Kutipan Sumber
* * * * * * *
Kamis, 01 Mei 2014

Prasangka (Psikologi Sosial) A.Baron



PRASANGKA
 
A.    PENDAHULUAN
Prasangka merupakan sikap negative terhadap anggota dari kelompok sosial tertentu. Prasangka telah lama dikenal oleh masyarakat luas sebagai hal yang sangat penting dalam tingkah laku sosial dan dalam bermasyarakat. Prasangka timbul karena adanya perasaan tidak suka pada sesuatu hal tertentu ataupun timbul karena adanya keadaan yang sifatnya dapat mengganggu kita akan eksistensi yang kita miliki. Prasangka bisa saja muncul pada setiap orang kepada orang lain  ataupun pada beberapa kelompok kepada anggota kelompok tertentu.
* * * * * * *
Bahan yang Diberikan
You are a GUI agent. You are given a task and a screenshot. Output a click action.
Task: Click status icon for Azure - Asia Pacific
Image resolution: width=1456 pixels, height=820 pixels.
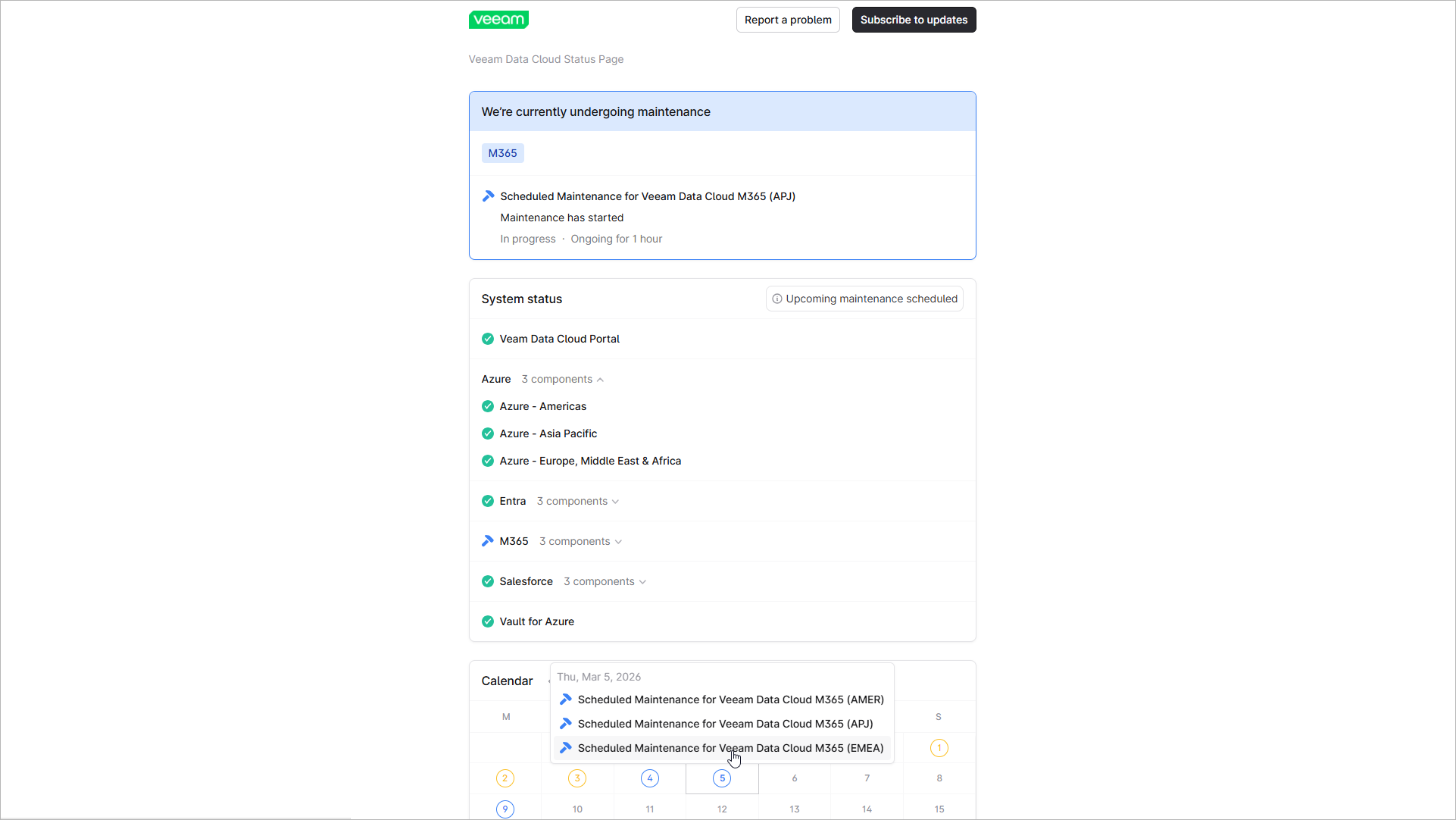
* * * * * * *
Petunjuk Latihan
Nyatakan apakah setiap pernyataan di bawah ini sesuai dengan teks tentang prasangka. Jawab ya atau tidak untuk masing-masing, lalu sertakan kutipan persis dari teks yang menentukan jawabannya.
(a) Prasangka adalah sikap positif terhadap anggota kelompok sosial tertentu.
(b) Prasangka bisa muncul pada setiap orang terhadap orang lain.
(c) Prasangka baru belakangan ini dikenal oleh masyarakat.

Jawaban Akhir
(a) Tidak. "Prasangka merupakan sikap negative terhadap anggota dari kelompok sosial tertentu."
(b) Ya. "Prasangka bisa saja muncul pada setiap orang kepada orang lain"
(c) Tidak. "Prasangka telah lama dikenal oleh masyarakat luas"